Our gateway and portals would have been unavailable for approximately 5 minutes. Approximately 3000 transactions and 1000 merchants are expected to have been impacted, based on run-rates from the prior week.

Timeline

  • 21:21: Drive failure occurs on our primary database server; gateways and portals are automatically taken offline
  • 21:22: SEV-1 incident is raised to our on-call team
  • 21:25: Server is forced offline
  • 21:26: Service is restored

Resolution

The server was manually forced offline, which allowed our database cluster to self-heal by failing over to another healthy node.
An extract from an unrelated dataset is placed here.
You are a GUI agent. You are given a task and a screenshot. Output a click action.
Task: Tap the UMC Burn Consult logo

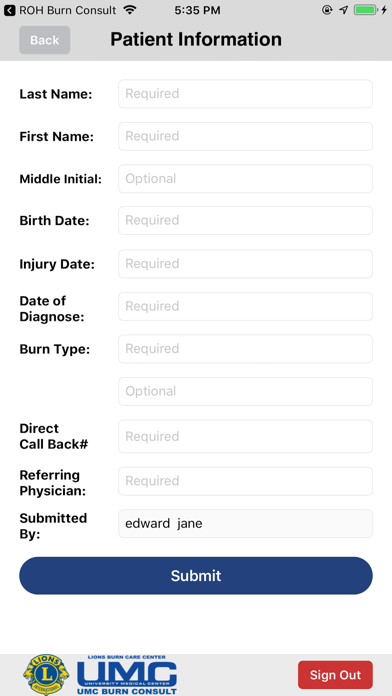[x=127, y=674]
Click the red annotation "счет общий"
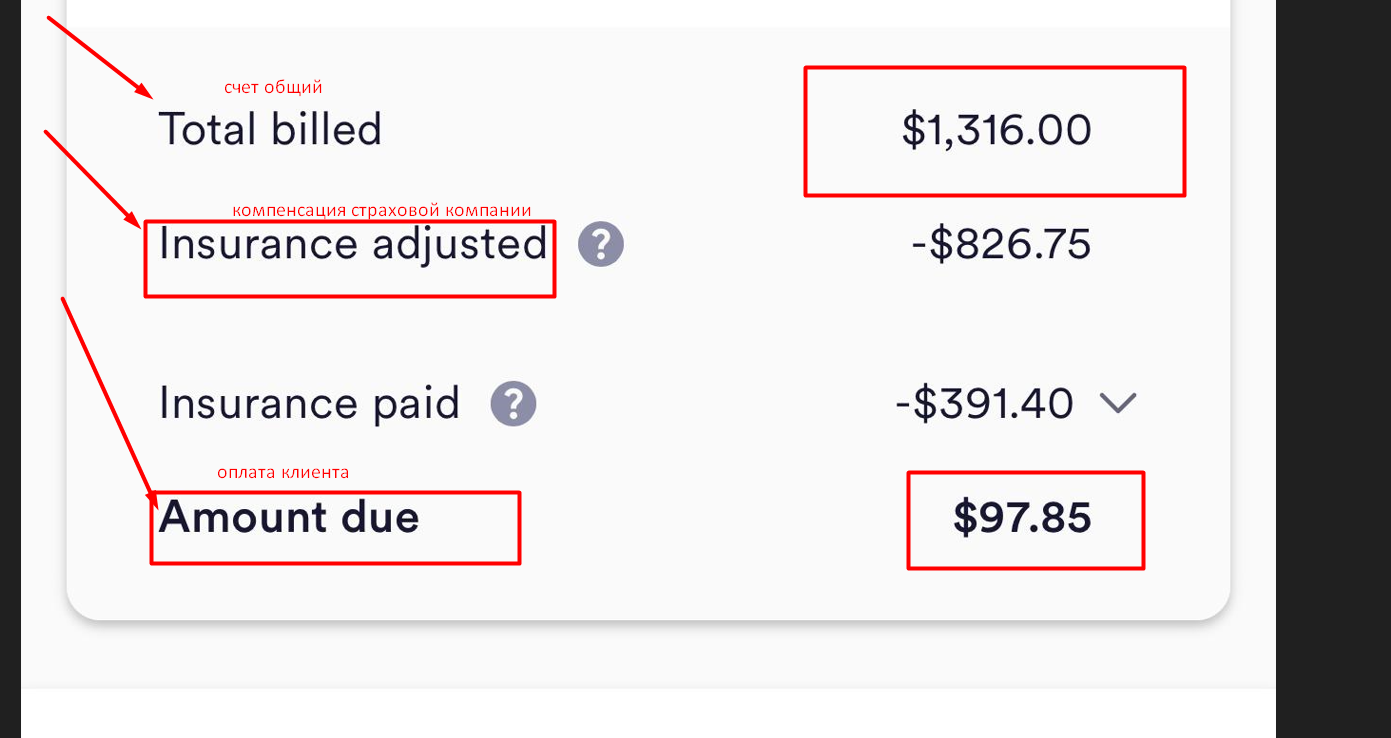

The drive causing the issue on the primary node was replaced.

Next Steps

  • We are replacing the drives in our database servers with new SSDs.
  • We have opened a support case with Microsoft to understand why the RAID array did not ignore the faulty drive.
  • The database servers are slated for a refresh in late Q2/early Q3 as part of our initiative to upgrade to SQL Server 2017.
  • We have ordered hardware RAID controllers for our new database servers, to replace our software RAID controllers.
Aktualisiert

We experienced approximately 5 minutes of downtime due to a storage failure and may need to perform additional maintenance during Monday morning’s maintenance window (0430 EDT). We will provide a postmortem within 2 days.

Gelöst

The Gateway issue is resolved and service has been fully restored. We will provide a postmortem / incident report within 2 business days.

Bewertet

We have confirmed that the Gateway service is currently experiencing widespread disruptions at this time. Our network operations center is investigating the issue and will update this incident with additional information as it becomes available.

We will provide regular updates until the situation is corrected.